◆ SUPPLIED DATA
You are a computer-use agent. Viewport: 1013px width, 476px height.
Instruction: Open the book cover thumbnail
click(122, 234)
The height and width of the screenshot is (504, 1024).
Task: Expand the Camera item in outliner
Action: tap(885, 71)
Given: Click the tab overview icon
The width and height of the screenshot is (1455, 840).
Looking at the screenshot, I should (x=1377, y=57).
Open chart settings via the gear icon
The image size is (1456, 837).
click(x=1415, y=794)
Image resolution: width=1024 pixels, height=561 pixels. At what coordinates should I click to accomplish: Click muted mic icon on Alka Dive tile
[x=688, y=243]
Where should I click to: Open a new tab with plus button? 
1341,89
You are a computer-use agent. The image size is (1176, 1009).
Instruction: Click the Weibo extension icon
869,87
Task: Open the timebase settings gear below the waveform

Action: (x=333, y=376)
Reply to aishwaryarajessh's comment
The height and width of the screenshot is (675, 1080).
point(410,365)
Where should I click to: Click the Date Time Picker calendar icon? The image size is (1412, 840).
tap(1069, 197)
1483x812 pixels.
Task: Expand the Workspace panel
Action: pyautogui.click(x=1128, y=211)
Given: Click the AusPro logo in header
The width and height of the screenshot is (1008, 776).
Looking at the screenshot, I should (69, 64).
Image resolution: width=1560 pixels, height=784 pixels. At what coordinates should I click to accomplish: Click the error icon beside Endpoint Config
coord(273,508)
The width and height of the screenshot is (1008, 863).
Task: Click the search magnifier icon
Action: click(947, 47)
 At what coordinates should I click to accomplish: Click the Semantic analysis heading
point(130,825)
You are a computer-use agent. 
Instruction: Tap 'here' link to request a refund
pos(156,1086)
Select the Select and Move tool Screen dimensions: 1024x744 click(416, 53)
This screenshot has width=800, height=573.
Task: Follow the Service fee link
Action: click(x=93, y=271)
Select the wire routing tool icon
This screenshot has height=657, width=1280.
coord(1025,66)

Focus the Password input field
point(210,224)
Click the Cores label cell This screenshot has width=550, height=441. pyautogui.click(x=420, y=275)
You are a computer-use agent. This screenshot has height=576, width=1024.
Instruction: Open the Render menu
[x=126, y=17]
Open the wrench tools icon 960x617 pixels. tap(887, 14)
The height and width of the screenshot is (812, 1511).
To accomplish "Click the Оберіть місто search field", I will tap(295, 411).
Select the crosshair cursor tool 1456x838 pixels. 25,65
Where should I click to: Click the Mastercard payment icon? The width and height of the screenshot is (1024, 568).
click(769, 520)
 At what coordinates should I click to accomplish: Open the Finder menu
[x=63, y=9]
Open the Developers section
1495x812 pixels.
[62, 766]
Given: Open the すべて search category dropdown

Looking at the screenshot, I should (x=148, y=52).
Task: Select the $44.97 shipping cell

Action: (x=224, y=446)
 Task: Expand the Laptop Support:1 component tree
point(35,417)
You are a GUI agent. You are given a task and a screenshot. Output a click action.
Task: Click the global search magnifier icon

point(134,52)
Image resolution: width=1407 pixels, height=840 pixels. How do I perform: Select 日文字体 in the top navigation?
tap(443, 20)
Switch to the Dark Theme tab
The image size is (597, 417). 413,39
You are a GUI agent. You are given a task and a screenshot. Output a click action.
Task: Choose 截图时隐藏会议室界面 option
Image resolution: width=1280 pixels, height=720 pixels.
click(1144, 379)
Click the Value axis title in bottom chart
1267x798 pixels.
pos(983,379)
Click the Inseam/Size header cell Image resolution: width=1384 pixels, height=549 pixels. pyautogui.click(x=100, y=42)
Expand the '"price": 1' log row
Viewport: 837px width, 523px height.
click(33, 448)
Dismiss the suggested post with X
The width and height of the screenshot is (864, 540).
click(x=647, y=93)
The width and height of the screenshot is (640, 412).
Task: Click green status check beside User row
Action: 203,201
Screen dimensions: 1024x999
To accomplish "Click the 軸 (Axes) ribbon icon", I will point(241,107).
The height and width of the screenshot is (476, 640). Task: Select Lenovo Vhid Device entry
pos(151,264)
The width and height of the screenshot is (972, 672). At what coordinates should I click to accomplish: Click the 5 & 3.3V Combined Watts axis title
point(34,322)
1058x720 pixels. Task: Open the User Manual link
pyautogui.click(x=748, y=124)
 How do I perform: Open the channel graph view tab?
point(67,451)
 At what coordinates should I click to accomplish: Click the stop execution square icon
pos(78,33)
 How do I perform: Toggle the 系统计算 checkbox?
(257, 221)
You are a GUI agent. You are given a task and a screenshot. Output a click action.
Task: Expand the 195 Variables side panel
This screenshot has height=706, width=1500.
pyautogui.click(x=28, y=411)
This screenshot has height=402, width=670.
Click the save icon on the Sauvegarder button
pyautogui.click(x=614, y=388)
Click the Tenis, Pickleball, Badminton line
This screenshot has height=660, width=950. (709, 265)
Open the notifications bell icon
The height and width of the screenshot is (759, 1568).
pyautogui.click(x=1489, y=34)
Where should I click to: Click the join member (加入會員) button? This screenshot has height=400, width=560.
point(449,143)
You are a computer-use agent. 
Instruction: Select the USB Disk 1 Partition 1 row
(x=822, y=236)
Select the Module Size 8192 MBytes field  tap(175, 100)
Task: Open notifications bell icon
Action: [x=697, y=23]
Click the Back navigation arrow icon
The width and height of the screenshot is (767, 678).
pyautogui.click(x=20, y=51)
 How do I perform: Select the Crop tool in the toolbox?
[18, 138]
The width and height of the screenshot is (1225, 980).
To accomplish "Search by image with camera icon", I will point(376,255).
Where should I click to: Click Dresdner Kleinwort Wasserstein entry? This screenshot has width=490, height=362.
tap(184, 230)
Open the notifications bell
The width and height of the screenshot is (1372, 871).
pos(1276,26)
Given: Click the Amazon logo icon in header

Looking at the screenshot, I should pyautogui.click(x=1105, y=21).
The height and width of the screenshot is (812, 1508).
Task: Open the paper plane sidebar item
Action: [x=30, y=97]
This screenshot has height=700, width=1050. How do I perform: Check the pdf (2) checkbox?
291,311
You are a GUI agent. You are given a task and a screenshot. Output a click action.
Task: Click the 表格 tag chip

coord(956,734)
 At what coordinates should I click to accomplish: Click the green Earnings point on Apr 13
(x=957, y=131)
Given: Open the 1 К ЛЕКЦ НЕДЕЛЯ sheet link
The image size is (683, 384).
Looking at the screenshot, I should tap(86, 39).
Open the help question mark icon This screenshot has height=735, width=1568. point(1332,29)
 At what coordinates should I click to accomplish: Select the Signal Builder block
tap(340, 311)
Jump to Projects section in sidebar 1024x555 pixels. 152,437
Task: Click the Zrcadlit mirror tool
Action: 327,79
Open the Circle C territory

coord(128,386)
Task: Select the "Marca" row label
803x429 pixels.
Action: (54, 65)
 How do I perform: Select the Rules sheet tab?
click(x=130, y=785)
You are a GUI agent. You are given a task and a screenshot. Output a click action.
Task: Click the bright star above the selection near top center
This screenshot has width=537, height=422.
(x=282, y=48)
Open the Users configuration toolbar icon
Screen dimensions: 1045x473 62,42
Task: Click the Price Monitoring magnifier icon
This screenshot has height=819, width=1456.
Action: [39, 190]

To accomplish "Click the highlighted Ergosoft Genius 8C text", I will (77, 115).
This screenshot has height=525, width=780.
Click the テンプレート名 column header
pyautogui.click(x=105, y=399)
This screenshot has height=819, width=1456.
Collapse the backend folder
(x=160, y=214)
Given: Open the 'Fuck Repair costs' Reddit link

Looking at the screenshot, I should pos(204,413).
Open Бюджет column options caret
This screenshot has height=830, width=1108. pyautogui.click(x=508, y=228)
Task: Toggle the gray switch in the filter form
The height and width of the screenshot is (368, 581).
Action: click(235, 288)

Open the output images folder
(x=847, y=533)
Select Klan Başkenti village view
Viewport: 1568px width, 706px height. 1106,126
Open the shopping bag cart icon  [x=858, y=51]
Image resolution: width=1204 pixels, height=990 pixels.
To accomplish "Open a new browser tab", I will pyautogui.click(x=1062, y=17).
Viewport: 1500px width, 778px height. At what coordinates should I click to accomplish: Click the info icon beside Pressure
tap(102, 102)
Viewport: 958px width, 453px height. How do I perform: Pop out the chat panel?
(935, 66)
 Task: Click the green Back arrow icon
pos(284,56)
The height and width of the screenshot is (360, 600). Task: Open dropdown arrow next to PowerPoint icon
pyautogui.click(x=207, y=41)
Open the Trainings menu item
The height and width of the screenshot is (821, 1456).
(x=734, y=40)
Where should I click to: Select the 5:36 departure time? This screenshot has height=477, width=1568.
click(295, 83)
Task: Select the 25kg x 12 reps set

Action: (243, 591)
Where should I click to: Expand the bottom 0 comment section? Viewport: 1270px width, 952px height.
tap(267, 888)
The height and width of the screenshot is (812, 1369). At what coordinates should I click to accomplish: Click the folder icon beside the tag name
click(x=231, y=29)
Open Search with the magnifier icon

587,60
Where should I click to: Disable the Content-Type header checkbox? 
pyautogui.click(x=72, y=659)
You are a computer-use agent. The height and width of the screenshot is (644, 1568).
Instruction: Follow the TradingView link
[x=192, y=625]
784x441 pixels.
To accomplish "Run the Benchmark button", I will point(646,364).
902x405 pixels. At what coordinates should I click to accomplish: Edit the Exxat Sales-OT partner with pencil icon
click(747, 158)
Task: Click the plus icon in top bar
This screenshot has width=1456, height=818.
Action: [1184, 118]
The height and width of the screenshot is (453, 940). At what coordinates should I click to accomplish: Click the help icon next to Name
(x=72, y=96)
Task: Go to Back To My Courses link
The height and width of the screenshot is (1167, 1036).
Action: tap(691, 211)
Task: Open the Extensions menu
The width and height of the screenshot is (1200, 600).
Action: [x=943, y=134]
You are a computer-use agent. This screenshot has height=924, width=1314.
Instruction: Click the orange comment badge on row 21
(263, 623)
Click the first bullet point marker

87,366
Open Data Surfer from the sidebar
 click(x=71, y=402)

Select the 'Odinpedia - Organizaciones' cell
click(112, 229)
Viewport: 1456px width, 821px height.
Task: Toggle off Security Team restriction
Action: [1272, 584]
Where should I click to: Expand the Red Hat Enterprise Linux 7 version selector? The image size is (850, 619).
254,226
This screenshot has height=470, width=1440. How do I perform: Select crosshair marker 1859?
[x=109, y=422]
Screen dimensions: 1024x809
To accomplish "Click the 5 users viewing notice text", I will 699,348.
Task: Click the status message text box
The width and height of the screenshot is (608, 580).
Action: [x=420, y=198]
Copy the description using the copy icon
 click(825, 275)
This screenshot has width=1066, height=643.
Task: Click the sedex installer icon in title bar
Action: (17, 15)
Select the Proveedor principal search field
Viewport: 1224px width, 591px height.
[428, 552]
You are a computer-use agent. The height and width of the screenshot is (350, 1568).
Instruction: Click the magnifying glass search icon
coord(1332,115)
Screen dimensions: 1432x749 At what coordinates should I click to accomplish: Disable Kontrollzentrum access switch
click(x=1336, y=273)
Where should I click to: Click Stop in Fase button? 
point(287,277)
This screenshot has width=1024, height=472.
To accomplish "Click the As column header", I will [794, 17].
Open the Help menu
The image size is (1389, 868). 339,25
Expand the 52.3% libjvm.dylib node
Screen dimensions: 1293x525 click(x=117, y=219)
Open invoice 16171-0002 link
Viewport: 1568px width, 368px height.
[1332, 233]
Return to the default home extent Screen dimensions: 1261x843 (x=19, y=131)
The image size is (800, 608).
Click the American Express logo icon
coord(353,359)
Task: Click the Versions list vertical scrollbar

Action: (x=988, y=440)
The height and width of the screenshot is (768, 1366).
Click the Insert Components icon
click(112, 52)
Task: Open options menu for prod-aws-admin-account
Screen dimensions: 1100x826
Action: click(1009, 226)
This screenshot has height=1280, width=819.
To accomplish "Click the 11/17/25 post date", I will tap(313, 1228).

◆ TASK DESCRIPTION
Transcribe everything in the records from the first line down to and including the line that contains "Looking at the screenshot, I should (69, 64).". Keep each line unchanged.

◆ SOLUTION
You are a computer-use agent. Viewport: 1013px width, 476px height.
Instruction: Open the book cover thumbnail
click(122, 234)
The height and width of the screenshot is (504, 1024).
Task: Expand the Camera item in outliner
Action: tap(885, 71)
Given: Click the tab overview icon
The width and height of the screenshot is (1455, 840).
Looking at the screenshot, I should (x=1377, y=57).
Open chart settings via the gear icon
The image size is (1456, 837).
click(x=1415, y=794)
Image resolution: width=1024 pixels, height=561 pixels. At what coordinates should I click to accomplish: Click muted mic icon on Alka Dive tile
[x=688, y=243]
Where should I click to: Open a new tab with plus button? 
1341,89
You are a computer-use agent. The image size is (1176, 1009).
Instruction: Click the Weibo extension icon
869,87
Task: Open the timebase settings gear below the waveform

Action: (x=333, y=376)
Reply to aishwaryarajessh's comment
The height and width of the screenshot is (675, 1080).
point(410,365)
Where should I click to: Click the Date Time Picker calendar icon? The image size is (1412, 840).
tap(1069, 197)
1483x812 pixels.
Task: Expand the Workspace panel
Action: pyautogui.click(x=1128, y=211)
Given: Click the AusPro logo in header
The width and height of the screenshot is (1008, 776).
Looking at the screenshot, I should (69, 64).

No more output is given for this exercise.